Your Business Has Been Hacked, Now What?

December 01, 2014

Due to the increasing number of attacks by computer hackers and malicious software (or malware) all businesses should have a plan in place in the event their computer system is compromised. Depending on the nature of your business and the types of personal information your business maintains with respect to its customers, certain legal obligations may be triggered upon discovery of a hack or breach of your business’s computer systems. One of these obligations may include a requirement to notify all potentially affected customers in a short amount of time.

Some breach notification laws only apply to certain types of businesses. For example, most medical practices and healthcare professionals must comply with HIPAA and HITECH federal regulations which require notification to patients when patients protected health information may have been accessed, including by a hacker or malware. Further, if you business is a financial institution you may have to comply with the Gramm Leach Bliley Act and other federal and state regulations.

However, all businesses in North Carolina should be aware of the North Carolina Identity Theft Protection Act (“NCITPA”) and ensure compliance with the Act in the event of a hack or breach. The NCITPA applies to any business that owns or licenses personal information of residents of North Carolina or any business that conducts business in North Carolina that owns or licenses personal information in any form, whether computerized, paper or otherwise. The personal information protected by the NCITPA includes customer’s social security or employer tax identification numbers, driver’s license numbers, identification card or password numbers, checking account numbers, savings account numbers, credit card numbers, debit card numbers, PIN codes, electronic identification numbers, digital signatures, biometric data, fingerprints, passwords, a parent’s sir name prior to marriage and any other numbers or information that can be used to access a person’s financial resources.

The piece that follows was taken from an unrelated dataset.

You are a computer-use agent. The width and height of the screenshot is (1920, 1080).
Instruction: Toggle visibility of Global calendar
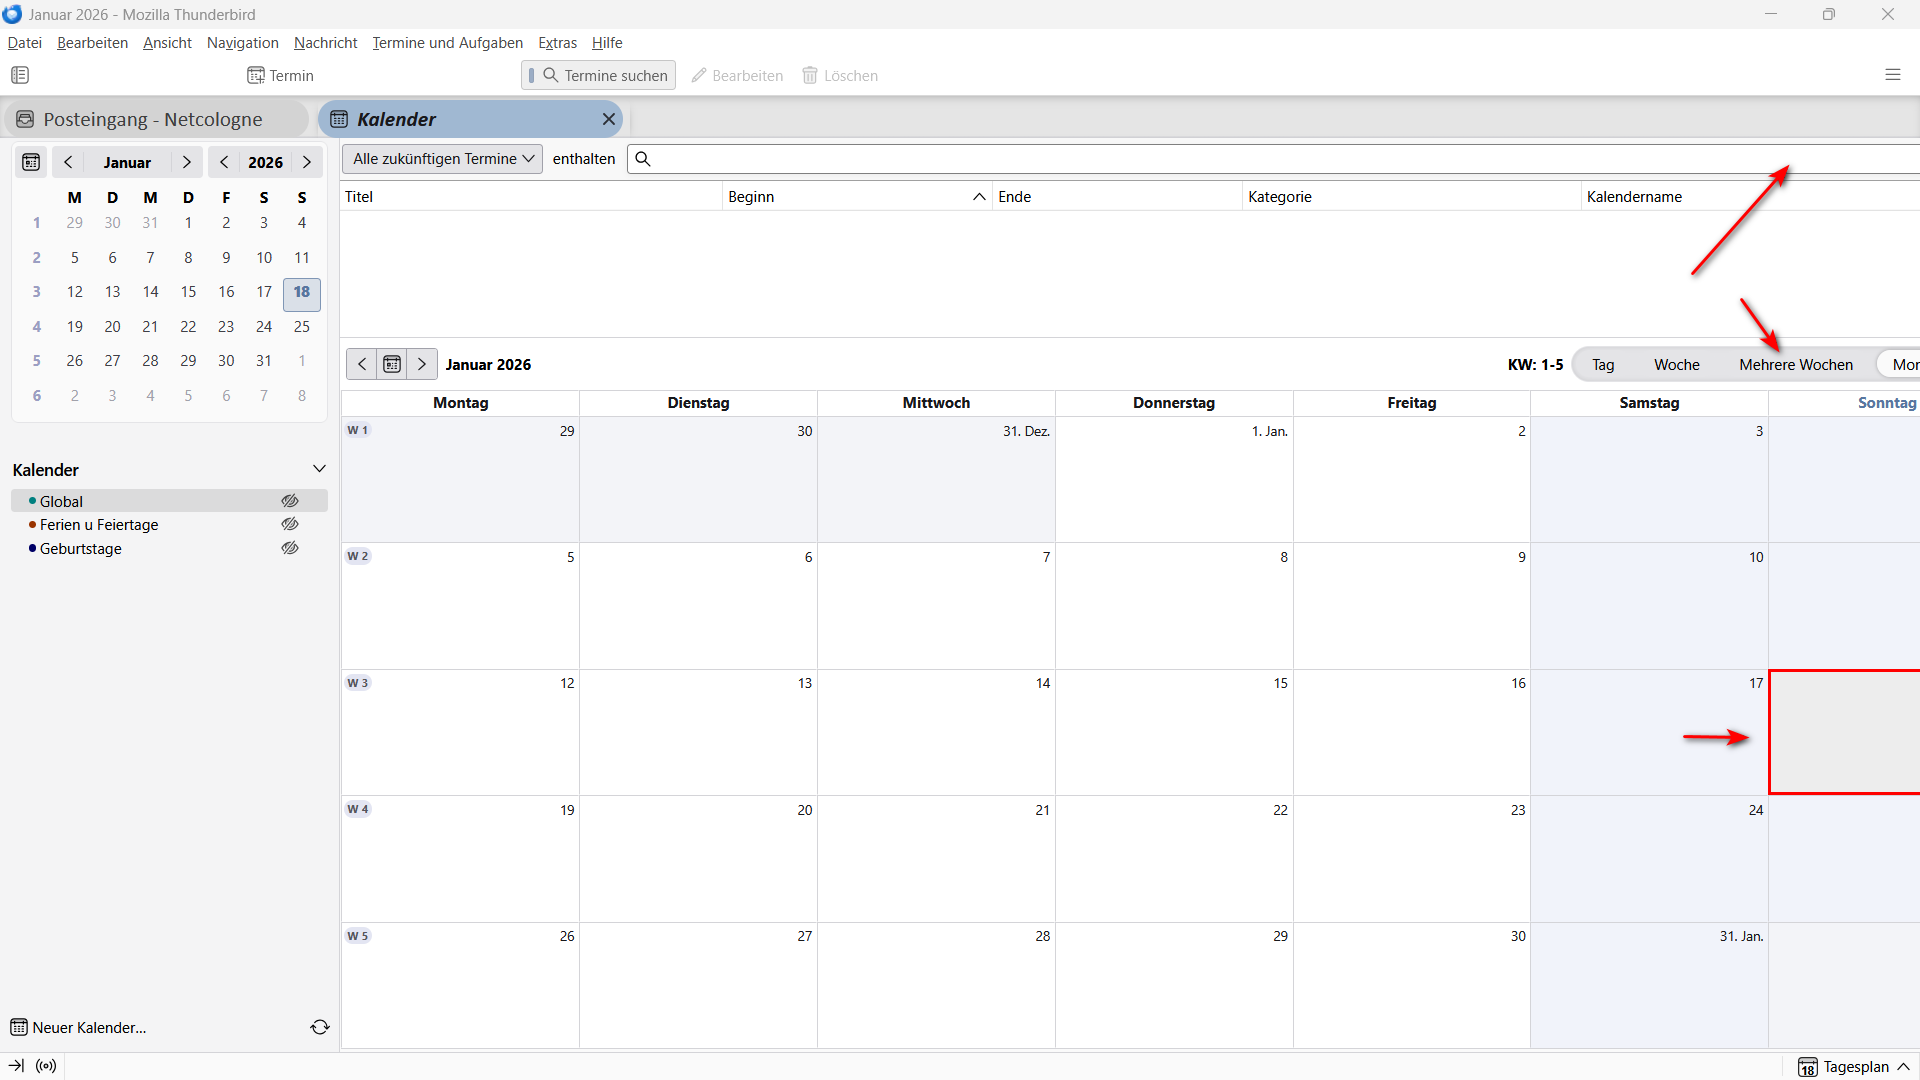pos(290,501)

If a business is hacked and its computer system containing this protected information is subject to a security breach, then the business may have to provide notice to all affected costumers without unreasonable delay and to the North Carolina Attorney General. A security breach occurs when there is unauthorized access to and acquisition of unencrypted and unredacted records or data containing protected personal information where illegal use of the information has occurred or is reasonably likely to occur or that creates a material risk of harm to a customer. Thus, if a business maintains this protected information regarding its customers it may be subject to the Act and upon discovery of a hack or security breach of its computer systems may have to notify all of the affected customers.  Depending on the number of consumers affected, this can be a very costly and a time consuming process.

Additionally, forty six other states currently have similar breach notification laws requiring notification to customers whose information may have been compromised. Businesses in North Carolina who have been hacked or had a security breach should also consult the breach notification laws in other states, especially if they do business in those states and maintain personal information about residents of other states.

Businesses should be prepared for a security breach by having a plan in place. The plan should include securing all protected personal information of customers by hiring forensic IT specialists to investigate and remediate the breach, contact law enforcement, begin the notification process, prepare applicable media and other notifications, and be prepared to respond to customer inquiries. Additionally, businesses can further protect themselves by obtaining insurance policies for such an event. However, beware that general commercial liability insurance policies may exclude cyber liability risks including the cost to comply with breach notification laws. Thus, businesses may want to obtain a specific cyber liability insurance policy if your business maintains customers’ protected personal information.